There's a girl with us. A human girl. I have never met her, but I know her.

Terra.

Like myself, she had been released from the prison of her own making when Raven banished the evil of my Demon Lord self. She was flesh and blood once more … and forced to live with the consequences of her actions.

She's crying.

"All journeys start with a single step, my son. You have a great task ahead of you, but here is one small girl who needs someone to help her now. You say you are no longer a hero. Start by being a man again- a good man- and the rest will follow."

And with that, my father fades away.

I force myself to my feet with the aid of my staff and go to the girl. "Terra …"

She looks at me with fear in her eyes- I am used to fear, but this isn't fear of me- this is fear for me. "Stay away! I'm too dangerous! I could hurt you without meaning to!"

"It's all right, Terra. You don't have to be afraid."

"I'm a monster!"

"So am I." I smile at her. "Believe me, the things you have done are nothing compared to what I have done. We cannot change the past. We can only make a better future."

"I can't! I've done too much harm! I'm evil! I deserve to die!"

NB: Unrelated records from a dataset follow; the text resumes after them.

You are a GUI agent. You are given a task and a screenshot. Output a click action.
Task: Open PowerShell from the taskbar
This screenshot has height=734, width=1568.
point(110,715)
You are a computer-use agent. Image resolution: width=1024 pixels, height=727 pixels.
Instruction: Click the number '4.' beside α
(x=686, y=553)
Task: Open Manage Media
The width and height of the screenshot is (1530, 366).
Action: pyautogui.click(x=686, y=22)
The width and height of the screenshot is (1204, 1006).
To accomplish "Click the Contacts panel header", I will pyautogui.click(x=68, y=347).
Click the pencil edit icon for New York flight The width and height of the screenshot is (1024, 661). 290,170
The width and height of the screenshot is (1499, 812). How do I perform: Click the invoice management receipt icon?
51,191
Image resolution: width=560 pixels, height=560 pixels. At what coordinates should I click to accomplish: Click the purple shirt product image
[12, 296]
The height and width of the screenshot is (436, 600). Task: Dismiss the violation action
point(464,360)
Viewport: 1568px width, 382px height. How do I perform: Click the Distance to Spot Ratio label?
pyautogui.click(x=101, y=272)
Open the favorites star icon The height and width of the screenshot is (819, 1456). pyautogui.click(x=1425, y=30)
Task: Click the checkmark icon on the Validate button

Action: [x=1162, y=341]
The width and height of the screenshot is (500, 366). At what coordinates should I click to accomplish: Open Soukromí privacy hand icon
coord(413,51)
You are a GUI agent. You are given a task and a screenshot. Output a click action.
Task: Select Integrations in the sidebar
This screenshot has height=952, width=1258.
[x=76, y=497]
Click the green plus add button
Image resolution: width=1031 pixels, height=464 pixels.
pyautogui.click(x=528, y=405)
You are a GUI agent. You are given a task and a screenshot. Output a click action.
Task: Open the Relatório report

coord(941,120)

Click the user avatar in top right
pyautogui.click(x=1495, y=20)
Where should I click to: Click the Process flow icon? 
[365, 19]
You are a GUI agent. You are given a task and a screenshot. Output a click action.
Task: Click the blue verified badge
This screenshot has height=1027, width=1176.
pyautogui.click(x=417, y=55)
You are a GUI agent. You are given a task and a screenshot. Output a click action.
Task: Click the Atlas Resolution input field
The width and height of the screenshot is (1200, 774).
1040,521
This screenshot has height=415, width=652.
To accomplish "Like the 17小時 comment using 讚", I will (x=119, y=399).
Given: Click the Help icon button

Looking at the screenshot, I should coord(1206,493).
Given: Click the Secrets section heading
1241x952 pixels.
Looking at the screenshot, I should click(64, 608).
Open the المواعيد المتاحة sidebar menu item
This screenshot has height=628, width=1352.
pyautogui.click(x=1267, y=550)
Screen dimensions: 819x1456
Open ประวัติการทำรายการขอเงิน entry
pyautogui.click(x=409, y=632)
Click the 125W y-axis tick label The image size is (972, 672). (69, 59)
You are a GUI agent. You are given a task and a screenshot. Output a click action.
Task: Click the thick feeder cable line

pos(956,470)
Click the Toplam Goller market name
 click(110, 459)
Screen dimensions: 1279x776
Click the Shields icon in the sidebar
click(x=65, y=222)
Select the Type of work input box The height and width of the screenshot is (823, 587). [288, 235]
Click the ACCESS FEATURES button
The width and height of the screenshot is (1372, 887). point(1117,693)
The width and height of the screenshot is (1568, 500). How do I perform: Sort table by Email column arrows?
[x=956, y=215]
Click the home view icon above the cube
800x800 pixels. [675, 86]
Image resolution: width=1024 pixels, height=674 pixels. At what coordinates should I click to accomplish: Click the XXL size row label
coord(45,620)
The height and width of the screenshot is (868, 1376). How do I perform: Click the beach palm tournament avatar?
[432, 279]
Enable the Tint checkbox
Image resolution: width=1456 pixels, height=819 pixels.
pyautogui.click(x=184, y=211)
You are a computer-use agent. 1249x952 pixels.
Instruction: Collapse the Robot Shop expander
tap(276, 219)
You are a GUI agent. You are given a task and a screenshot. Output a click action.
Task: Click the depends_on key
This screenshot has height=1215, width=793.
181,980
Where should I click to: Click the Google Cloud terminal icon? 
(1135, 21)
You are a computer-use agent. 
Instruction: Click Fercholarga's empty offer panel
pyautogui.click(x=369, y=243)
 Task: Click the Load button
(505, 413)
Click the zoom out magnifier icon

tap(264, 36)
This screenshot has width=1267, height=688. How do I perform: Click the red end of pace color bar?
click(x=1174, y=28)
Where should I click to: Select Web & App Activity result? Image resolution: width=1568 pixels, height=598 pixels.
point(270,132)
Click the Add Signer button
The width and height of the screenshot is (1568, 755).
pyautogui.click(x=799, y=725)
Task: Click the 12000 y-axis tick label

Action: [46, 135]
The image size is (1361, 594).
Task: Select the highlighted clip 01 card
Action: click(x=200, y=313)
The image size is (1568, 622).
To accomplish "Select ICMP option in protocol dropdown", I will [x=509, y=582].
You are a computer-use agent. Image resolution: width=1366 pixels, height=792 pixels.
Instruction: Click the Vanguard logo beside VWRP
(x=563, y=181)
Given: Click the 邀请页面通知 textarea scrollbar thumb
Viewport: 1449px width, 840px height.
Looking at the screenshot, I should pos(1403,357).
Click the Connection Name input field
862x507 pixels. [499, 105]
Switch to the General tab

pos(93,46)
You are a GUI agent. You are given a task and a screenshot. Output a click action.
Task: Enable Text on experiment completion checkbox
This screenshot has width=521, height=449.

"No, Terra." I want to tell her that she's wrong, but I know she won't listen to me. Not now. "Dying is the easy way. It means not having to live with what we've done. We owe it to the world- to those we've hurt- to be better than that. Come with me. You're going to do something much harder than dying: you're going to learn to live with what you've done. We both are."

"Who are you?" Her eyes are still streaming tears.

"I'm a friend." I smile at the girl- she's about the age of Raven. "And someone else who has a lot to make up for." I offer her my hand. "Come, Terra. We've both spent too much time in the darkness. It's time we go back into the light."

And after a moment more, she takes my hand.

Together, we walk into the light of a new day.